EXTRACT:
---
Norfolk Southern partnered on the project with the New York State Department of Transportation, the New York State Office of Parks, Recreation and Historic Preservation, the Finger Lakes Regional Economic Development Council, and the Federal Highway Administration.

"This beautiful new rail bridge is going to help modernize freight rail service and improve the safety and reliability of this critical connection," said New York State Department of Transportation Acting Commissioner Paul A. Karas. "Gov. Andrew Cuomo is improving transportation infrastructure across New York State and this new bridge is an important step that will boost commerce in the region and across the state."

Located between Buffalo and Binghamton on the railroad's Southern Tier Line, the 963-foot-long bridge connects New York businesses to markets in the Midwest and New England, trade with Canada, and access to New York City. After two years of construction, Norfolk Southern began operating trains in December over the new span, constructed 75 feet south of the former bridge.

In addition to enhancing rail safety and operating efficiencies, the new span enables Norfolk Southern to transport rail cars loaded to the industry standard 286,000 pounds, an important benefit for shippers. The old iron truss bridge it replaced – built in 1875 by the Erie Railroad and unable to support modern freight rail needs – created supply-chain inefficiencies. Rail car weights had to be reduced 13,000 pounds below the standard, and train speed was restricted to 10 mph. Trains crossing the new bridge are operating at up to 30 mph with fully loaded cars.
---
TASK 1:
Transcribe the part of the rail bridge passage that opens with the words containing "In addition to" and closes with "fully loaded cars.".
TASK 2:
Pick up the rail bridge passage after its last sentence and keep writing it.

DATA EXCERPT:
---
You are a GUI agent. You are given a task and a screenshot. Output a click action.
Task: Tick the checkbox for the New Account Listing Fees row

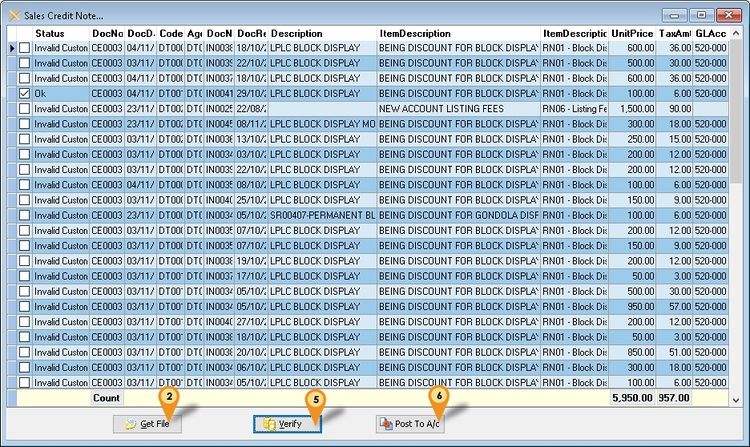(25, 108)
---
TASK RESPONSE 1:
In addition to enhancing rail safety and operating efficiencies, the new span enables Norfolk Southern to transport rail cars loaded to the industry standard 286,000 pounds, an important benefit for shippers. The old iron truss bridge it replaced – built in 1875 by the Erie Railroad and unable to support modern freight rail needs – created supply-chain inefficiencies. Rail car weights had to be reduced 13,000 pounds below the standard, and train speed was restricted to 10 mph. Trains crossing the new bridge are operating at up to 30 mph with fully loaded cars.

TASK RESPONSE 2:
New York-based businesses benefitting include 10 short line railroads that service and connect local industries to Norfolk Southern's network. Norfolk Southern transports freight across the Southern Tier for about 1,100 customers in more than 20 states.

New York State funded $15.5 million for the bridge's design and construction, including a $2 million grant from the Finger Lakes Regional Economic Development Council and $13.5 million in state and federal funds through the New York State Department of Transportation. Norfolk Southern invested $59.5 million. The project qualified for funding through the Federal Highway Administration's Congestion Mitigation and Air Quality improvement program, in recognition of freight rail's environmental benefits of reduced carbon emissions compared with shipping goods by truck.

"This modern engineering marvel demonstrates Norfolk Southern's commitment to meet our customers' transportation needs while being good stewards of the environment," said Vice President Engineering Phil Merilli. "Only a few arch bridges of this type have been built by the rail industry in the past century, making this a truly unique experience."

Through the partnership, Norfolk Southern improved trails and public access to Letchworth State Park and preserved portions of the old bridge for use in historical exhibits. The new bridge's arch design minimizes the railroad's environmental footprint in the Genesee River and frames a striking view of the river gorge.

"The completion of this new rail bridge complements the beauty of Letchworth State Park as park visitors will continue to marvel at one of the more impressive structures spanning the picturesque Genesee River gorge," said New York State Parks Commissioner Rose Harvey. "I applaud Gov. Cuomo for taking the necessary actions that have resulted in a safer, more efficient rail bridge that will serve the Genesee and Finger Lakes communities for many years to come."

State Sen. Patrick M. Gallivan said: "The dedication of the new Genesee Arch Bridge is a celebration of years of planning and hard work. We can all marvel at the ingenuity of the engineers who designed the bridge in such a way that it not only meets the transportation needs of the 21st century, it restores the Genesee River to its natural state and complements the beauty of Letchworth State Park. This new span will support the economy of the Southern Tier for years to come and is a symbol of our bright future."